Wie habt ihr aus einer feministischen Perspektive die Gezi-Aufstände im Mai und Juni 2013 erlebt?

S: Alle haben gegen den Staat gekämpft, aber wir Feministinnen und LGBTs haben gegen den Staat und darüber hinaus gegen andere Dinge gekämpft. Sexismus und Homophobie machten sich in den Flüchen und den Sprüchen auf den Wänden breit. Angesichts von so viel Sexismus schauderte es uns und wir fragten uns ernsthaft, was daraus werden würde. Unser Schwerpunkt wurde die Verhinderung von Belästigungen. Im Yoğurtçu-Park wurde schließlich eine Frauenversammlung gegründet. Dort kamen die Frauen zusammen, die nirgendwo organisiert Politik machten. Das ist die schönste Seite daran. Aber diese extreme Polizeigewalt hat in vielen Leuten auch eine gewisse Melancholie hervorgebracht. Sie schrecken davor zurück, auf die Straße zu gehen und blicken eher zurück als nach vorne.

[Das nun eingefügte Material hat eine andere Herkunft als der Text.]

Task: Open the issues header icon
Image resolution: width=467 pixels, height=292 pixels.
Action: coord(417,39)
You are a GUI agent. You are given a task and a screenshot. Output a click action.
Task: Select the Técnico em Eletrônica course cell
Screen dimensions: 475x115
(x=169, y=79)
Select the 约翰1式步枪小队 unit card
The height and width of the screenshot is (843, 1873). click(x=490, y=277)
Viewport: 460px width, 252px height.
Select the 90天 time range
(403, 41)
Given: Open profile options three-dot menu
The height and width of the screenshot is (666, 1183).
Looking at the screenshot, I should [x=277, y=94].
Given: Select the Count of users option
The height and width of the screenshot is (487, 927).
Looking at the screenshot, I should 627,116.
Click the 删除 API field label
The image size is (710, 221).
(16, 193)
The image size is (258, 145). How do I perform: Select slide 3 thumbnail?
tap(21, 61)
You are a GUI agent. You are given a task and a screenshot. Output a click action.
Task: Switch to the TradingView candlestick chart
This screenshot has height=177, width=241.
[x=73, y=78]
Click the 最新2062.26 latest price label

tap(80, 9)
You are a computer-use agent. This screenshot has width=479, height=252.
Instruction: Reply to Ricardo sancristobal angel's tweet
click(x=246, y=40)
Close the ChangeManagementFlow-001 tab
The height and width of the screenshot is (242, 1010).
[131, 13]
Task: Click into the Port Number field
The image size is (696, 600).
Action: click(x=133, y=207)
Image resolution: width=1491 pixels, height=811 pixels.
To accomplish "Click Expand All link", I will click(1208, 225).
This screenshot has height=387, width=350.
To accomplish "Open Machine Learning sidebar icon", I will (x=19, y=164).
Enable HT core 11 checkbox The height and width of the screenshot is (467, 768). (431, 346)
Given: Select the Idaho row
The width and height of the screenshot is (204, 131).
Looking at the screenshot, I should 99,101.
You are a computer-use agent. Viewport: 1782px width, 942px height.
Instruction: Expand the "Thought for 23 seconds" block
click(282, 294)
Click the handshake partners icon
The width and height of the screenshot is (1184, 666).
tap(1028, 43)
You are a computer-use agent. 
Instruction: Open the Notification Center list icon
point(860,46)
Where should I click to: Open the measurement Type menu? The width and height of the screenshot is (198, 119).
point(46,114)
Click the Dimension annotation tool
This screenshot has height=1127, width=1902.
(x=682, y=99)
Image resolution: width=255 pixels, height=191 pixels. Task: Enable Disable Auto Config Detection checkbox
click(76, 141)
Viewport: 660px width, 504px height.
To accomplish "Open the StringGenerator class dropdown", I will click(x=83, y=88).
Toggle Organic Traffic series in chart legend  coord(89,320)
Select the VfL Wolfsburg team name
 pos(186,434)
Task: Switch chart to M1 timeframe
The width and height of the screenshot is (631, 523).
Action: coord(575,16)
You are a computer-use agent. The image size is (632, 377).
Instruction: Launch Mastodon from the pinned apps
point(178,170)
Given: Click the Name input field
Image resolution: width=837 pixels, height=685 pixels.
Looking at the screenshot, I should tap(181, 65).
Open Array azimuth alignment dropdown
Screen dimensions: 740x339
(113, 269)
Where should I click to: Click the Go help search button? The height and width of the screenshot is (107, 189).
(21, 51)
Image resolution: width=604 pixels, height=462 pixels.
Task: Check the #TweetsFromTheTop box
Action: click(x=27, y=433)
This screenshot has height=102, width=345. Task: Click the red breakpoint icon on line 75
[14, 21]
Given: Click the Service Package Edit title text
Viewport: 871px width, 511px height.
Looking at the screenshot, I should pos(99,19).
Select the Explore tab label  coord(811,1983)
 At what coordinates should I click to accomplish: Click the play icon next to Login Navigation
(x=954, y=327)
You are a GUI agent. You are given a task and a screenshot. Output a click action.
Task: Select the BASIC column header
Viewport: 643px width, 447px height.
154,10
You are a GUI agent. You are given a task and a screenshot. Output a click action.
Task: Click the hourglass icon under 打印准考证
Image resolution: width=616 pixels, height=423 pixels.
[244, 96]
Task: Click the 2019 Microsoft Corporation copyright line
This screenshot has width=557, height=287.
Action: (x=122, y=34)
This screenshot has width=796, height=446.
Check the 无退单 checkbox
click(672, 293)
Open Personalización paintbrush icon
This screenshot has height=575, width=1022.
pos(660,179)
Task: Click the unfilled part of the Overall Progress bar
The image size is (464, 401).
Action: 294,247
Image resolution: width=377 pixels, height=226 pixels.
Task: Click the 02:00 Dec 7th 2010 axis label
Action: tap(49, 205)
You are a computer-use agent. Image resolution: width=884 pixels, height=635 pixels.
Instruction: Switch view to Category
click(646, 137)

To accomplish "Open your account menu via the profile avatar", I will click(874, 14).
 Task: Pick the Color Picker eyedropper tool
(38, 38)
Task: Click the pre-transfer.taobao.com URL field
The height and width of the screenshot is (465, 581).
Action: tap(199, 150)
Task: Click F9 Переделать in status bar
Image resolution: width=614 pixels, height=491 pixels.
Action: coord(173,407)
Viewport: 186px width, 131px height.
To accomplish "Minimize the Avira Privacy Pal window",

Das Interview wurde im August 2014 in Istanbul geführt. Die politische Lage in der Türkei hat sich seitdem radikal verändert. Der Friedensprozess, von dem die interviewte Aktivistin spricht, wurde im Juli 2015 einseitig von der AKP-Regierung aufgekündigt. Es gab seitdem zahlreiche Aktionen alevitischer, kurdischer und türkischer Frauen in Solidarität mit der Bevölkerung in nordkurdischen städtischen Gebieten, die wochenlang mit Ausgangssperren belegt und von der türkischen Armee belagert waren und immer noch werden. Im September 2015 reiste beispielsweise die Fraueninitiative für Frieden ins nordkurdische Cizre. Das IFK setzt seine Arbeit der Dokumentation und Anklage von Frauenmorden fort und ist Teil der Bewegung, die Frieden fordert.